Task 1
Reproduce the records from the line containing "Go to previous" through the line containing "Action: (1703, 883)", including both of those lines.

Using an advanced technique, scientists discover that one of the most common substances in our everyday lives — glass — is more complex than we thought.

First, some background

Made up largely of silicon and oxygen, glass plays a huge role in our lives as the building block of products from windowpanes to fiber-optic cables and other technological materials. So it's important to understand, predict and optimize the molecular structure of different types of glass. It's particularly important to understand the role of oxygen ions, which in conventional models of most glass-forming compositions always bond to one or two silicon atoms.

What is the finding?

Scientists in the MagLab's Nuclear Magnetic Resonance (NMR) Facility used a challenging double-resonance NMR technique to probe the structure of a specific kind of glass made up of CaO, MgO and SiO₂. For the first time, they have directly detected so-called "free" oxide ions in the compound's structure — ions that are not bound to silicon. Their finding contradicts standard models of glass structure.

Task 2
Carry on the excerpt about free oxide ions in glass from the point where it stops.

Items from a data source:
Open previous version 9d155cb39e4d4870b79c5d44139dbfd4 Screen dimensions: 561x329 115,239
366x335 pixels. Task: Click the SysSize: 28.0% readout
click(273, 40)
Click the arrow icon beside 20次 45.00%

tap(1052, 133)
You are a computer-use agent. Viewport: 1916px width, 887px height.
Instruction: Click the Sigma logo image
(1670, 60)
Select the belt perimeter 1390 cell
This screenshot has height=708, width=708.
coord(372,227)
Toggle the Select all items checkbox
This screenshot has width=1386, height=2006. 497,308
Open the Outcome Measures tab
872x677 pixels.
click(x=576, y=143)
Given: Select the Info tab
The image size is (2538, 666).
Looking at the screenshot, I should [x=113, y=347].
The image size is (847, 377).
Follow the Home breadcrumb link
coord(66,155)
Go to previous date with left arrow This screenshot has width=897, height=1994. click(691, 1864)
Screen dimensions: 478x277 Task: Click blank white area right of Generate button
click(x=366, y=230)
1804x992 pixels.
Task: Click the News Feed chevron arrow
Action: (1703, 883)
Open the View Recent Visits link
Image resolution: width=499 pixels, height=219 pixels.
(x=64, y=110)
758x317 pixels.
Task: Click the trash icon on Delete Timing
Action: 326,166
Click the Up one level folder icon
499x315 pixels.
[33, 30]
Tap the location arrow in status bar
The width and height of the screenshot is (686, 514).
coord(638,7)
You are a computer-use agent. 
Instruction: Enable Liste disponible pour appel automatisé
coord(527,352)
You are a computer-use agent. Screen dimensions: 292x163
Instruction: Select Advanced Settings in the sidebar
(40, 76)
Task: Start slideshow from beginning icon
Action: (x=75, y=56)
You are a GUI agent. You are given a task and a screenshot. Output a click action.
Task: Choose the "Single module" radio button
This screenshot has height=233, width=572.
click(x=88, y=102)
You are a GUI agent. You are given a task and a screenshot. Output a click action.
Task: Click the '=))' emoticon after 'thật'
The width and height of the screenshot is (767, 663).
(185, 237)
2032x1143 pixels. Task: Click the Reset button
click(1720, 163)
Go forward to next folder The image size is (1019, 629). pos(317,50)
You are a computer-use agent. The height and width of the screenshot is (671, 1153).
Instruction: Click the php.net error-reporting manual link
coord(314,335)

Exercise result 1
Go to previous date with left arrow This screenshot has width=897, height=1994. click(691, 1864)
Screen dimensions: 478x277 Task: Click blank white area right of Generate button
click(x=366, y=230)
1804x992 pixels.
Task: Click the News Feed chevron arrow
Action: (1703, 883)

Exercise result 2
THE TOOLS THEY USED

This research was conducted in the MagLab 800 MHz solid state NMR system at the MagLab's NMR Facility.

Why is this important?

These findings indicate that standard models need to be revised to include a more complex and disordered network structure than previously predicted. This may have major impacts on thermodynamic models of melt and glass properties, as well as on phase diagrams for technologically important glasses.

In addition, this experiment shows that this promising technique (known as CP-HETCOR) can be used for making observations on different glass compositions in the future. The technique was able to measure the transfer of a property called nuclear spin polarization between the oxygen and silicon atoms.

Who did the research?

Ivan Hung¹, Zhehong Gan¹, Peter L. Gor'kov¹, Derrick C. Kaseman², Sabyasachi Sen², Michelle LaComb³, Jonathan F. Stebbins³

¹NHMFL; ²University of California, Davis; ³Stanford University

Why did this research need the MagLab?

This double-resonance NMR experiment is very challenging due to the low natural abundances, low sensitivities and small couplings between the oxygen and silicon nuclei. The National MagLab offers the high magnetic fields, sensitive NMR instruments and innovative pulse sequences that make observation of free oxide ions possible.

Details for scientists

View or download the expert-level Science Highlight, Detection of "free" oxide ions in silicate glasses by double-resonance solid-state NMR
Read the full-length publication, Detection of "free" oxide ions in low-silica Ca/Mg silicate glasses: Results from 17O→29Si HETCOR NMR, in J. Non-Cryst. Solids.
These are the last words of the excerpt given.